§ What to work on
Transcribe the following entries without any changes, beginning at the line containing "The image size is (647, 600)." and continuing through the end of the entries.

§ Raw data
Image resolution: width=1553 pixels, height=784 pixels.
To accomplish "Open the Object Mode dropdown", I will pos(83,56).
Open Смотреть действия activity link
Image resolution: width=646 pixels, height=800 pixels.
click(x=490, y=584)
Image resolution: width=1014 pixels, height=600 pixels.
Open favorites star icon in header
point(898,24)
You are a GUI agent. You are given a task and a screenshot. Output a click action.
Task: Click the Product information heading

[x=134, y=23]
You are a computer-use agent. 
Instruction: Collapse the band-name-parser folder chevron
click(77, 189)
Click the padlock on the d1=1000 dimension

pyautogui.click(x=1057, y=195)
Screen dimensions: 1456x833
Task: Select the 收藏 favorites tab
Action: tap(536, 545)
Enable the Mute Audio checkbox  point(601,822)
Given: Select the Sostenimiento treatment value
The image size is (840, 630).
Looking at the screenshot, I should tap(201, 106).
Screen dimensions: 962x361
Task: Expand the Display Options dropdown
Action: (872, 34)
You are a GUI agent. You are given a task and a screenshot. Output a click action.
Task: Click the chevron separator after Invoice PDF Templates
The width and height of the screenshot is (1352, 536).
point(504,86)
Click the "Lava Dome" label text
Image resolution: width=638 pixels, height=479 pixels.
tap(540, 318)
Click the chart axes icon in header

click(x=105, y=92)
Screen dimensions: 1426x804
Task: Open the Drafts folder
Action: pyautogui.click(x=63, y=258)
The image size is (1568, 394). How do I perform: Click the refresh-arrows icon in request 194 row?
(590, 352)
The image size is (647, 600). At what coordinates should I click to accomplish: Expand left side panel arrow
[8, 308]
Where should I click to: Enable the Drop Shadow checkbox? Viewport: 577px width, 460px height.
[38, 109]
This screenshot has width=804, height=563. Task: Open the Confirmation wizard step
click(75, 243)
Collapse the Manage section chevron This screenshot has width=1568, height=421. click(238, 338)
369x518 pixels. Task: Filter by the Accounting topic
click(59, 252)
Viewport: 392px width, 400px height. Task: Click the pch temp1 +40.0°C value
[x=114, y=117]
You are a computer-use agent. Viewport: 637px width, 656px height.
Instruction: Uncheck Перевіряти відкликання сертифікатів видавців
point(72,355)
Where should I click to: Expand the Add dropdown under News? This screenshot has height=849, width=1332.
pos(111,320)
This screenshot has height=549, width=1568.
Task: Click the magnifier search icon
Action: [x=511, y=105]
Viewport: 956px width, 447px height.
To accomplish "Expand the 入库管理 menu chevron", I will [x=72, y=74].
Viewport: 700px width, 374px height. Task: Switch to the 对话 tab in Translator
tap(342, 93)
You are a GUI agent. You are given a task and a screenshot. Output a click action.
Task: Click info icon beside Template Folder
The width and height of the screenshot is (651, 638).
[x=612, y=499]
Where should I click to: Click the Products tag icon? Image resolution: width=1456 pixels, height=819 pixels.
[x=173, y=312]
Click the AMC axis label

§ Expected answer
The image size is (647, 600). At what coordinates should I click to accomplish: Expand left side panel arrow
[8, 308]
Where should I click to: Enable the Drop Shadow checkbox? Viewport: 577px width, 460px height.
[38, 109]
This screenshot has width=804, height=563. Task: Open the Confirmation wizard step
click(75, 243)
Collapse the Manage section chevron This screenshot has width=1568, height=421. click(238, 338)
369x518 pixels. Task: Filter by the Accounting topic
click(59, 252)
Viewport: 392px width, 400px height. Task: Click the pch temp1 +40.0°C value
[x=114, y=117]
You are a computer-use agent. Viewport: 637px width, 656px height.
Instruction: Uncheck Перевіряти відкликання сертифікатів видавців
point(72,355)
Where should I click to: Expand the Add dropdown under News? This screenshot has height=849, width=1332.
pos(111,320)
This screenshot has height=549, width=1568.
Task: Click the magnifier search icon
Action: [x=511, y=105]
Viewport: 956px width, 447px height.
To accomplish "Expand the 入库管理 menu chevron", I will [x=72, y=74].
Viewport: 700px width, 374px height. Task: Switch to the 对话 tab in Translator
tap(342, 93)
You are a GUI agent. You are given a task and a screenshot. Output a click action.
Task: Click info icon beside Template Folder
The width and height of the screenshot is (651, 638).
[x=612, y=499]
Where should I click to: Click the Products tag icon? Image resolution: width=1456 pixels, height=819 pixels.
[x=173, y=312]
Click the AMC axis label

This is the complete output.